Thanks, James. These are great points. But let me highlight what I said. I didn’t say cancel, but delay until EGit is usable. I’ve managed to get it in a state a couple of times now where I’ve had to delete and reclone the repo to get out of it. I want to make sure all of our mandatory workflows are working and I can’t say that they are right now. But these are hopefully things the EGit team can probably fix in a couple of weeks, or we can find workarounds for (which do not require dropping to the command-line which not everyone has access to).

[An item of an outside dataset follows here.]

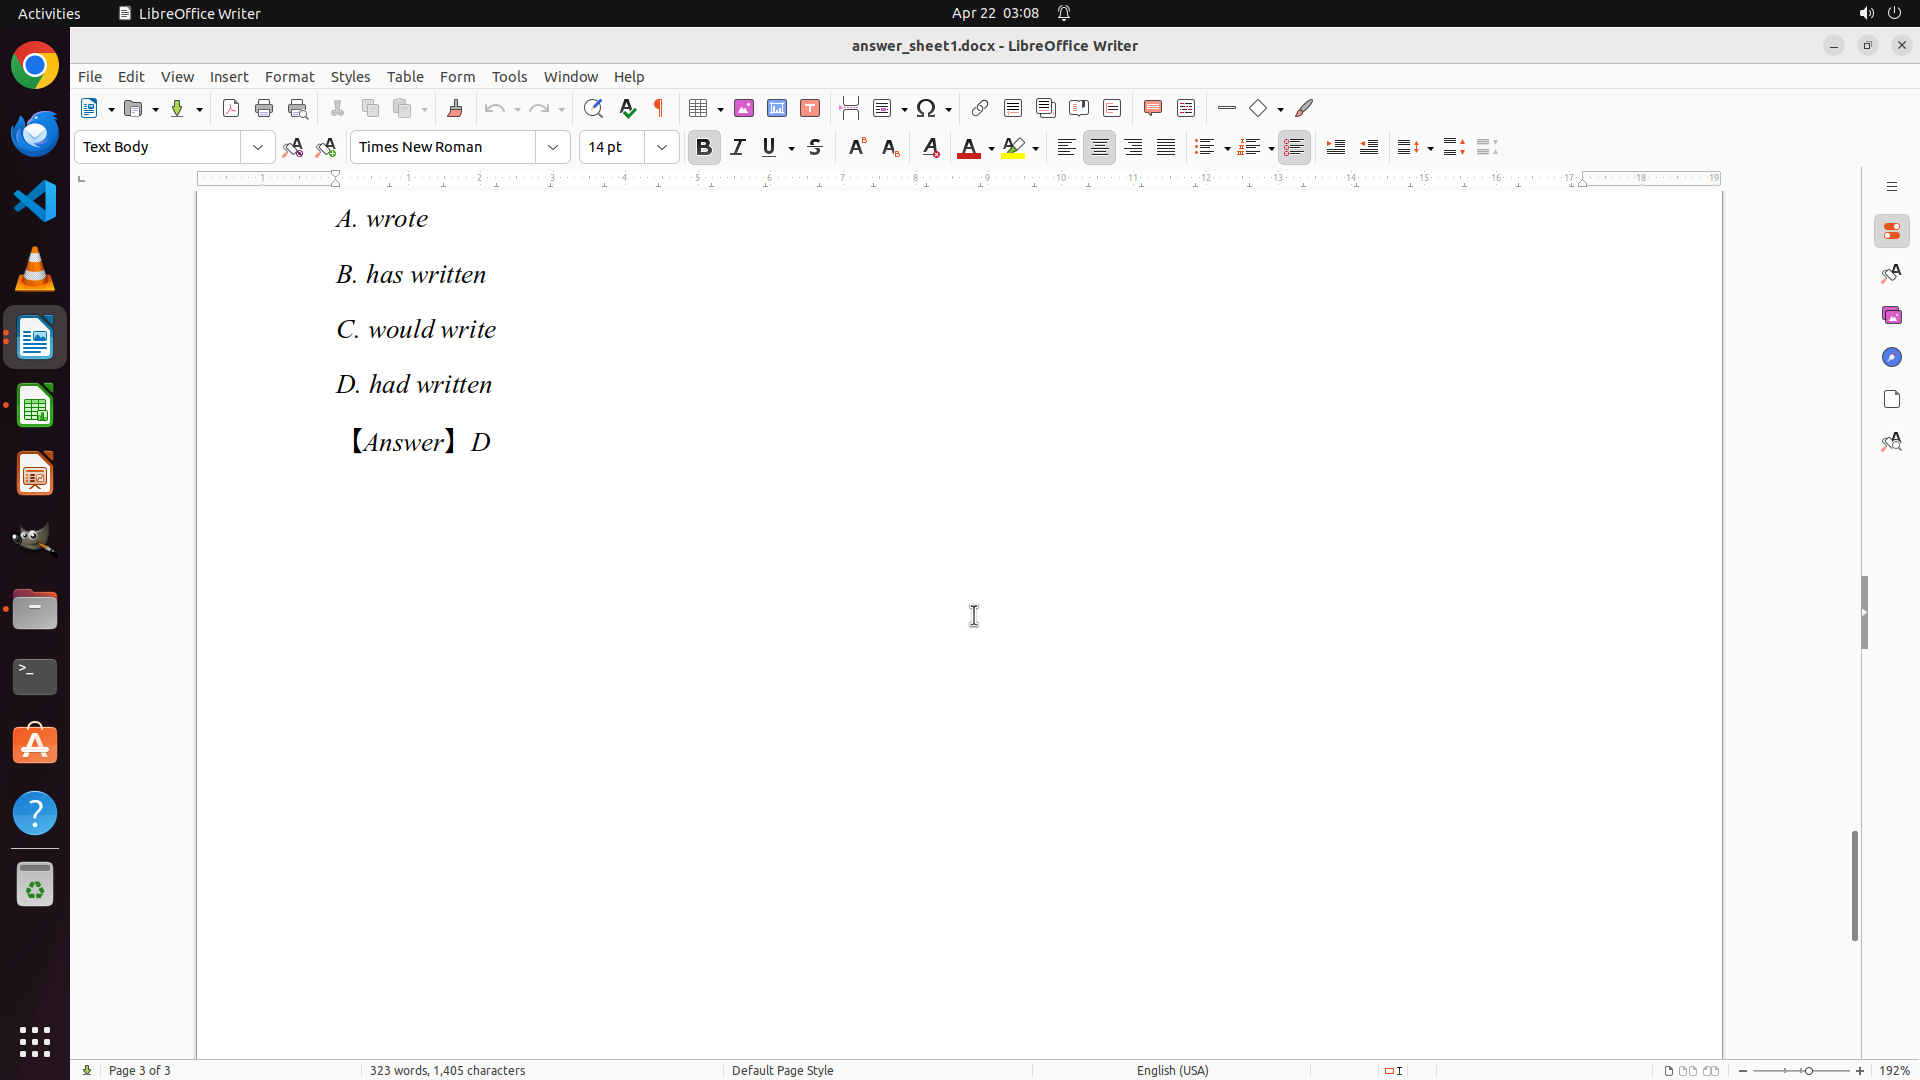Click the Insert Hyperlink icon

(980, 108)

I’ve been in a situation where SVN was pushed on us before the plug-ins were near ready and I don’t want to see the same thing again.

 

Again, the assessment continues and hopefully by Monday we can get everything working.

 

Doug.

 

From: cdt-dev-bounces@xxxxxxxxxxx [mailto:cdt-dev-bounces@xxxxxxxxxxx] On Behalf Of James Blackburn
Sent: Thursday, June 16, 2011 4:18 PM
To: CDT General developers list.
Subject: Re: [cdt-dev] Creating a patch with Git

 

On 16 June 2011 21:05, Schaefer, Doug <Doug.Schaefer@xxxxxxxxxxxxx> wrote:

Speaking of which, I’m very close to waving off the conversion until we get some of these issues address. The big one for me is performance. I get UI lockups quite regularly as Egit struggles to deal with the size of our project. I’m going to keep testing for the rest of this week and we can make a final call on Monday. In the meantime, please raise bugs on anything you see and copy me on them.

 

I think we should be pragmatic about the migration.  egit is still very young, and they're fixing bugs and adding features at an amazing rate.  Other eclipse projects have migrated to git without too much pain, and while they're not as big as us, there haven't been big upsets.  Also importantly the platform are in the process of migrating too with a similar time scale to us.

 

CDT is unique in having such a diverse set of committers and an even larger group of downstream distributors/re-packagers.  Moving to git isn't just about our committer workflow, it for the community at large.  IMO the people _least_ affected by this change will be the committers, who already have write access to the blessed eclipse repo.  Everyone else on the other hand, has to struggle with brittle forks of the CVS repo., and spend weeks merging at major releases -- I know as I was there once!  By moving to git we help the downstream CDT community write code on top of CDT and hopefully make it easier for them to stay current and contribute back.

 

From where I stand egit isn't perfect, but it's rough edges shouldn't necessarily be a road-block for a move.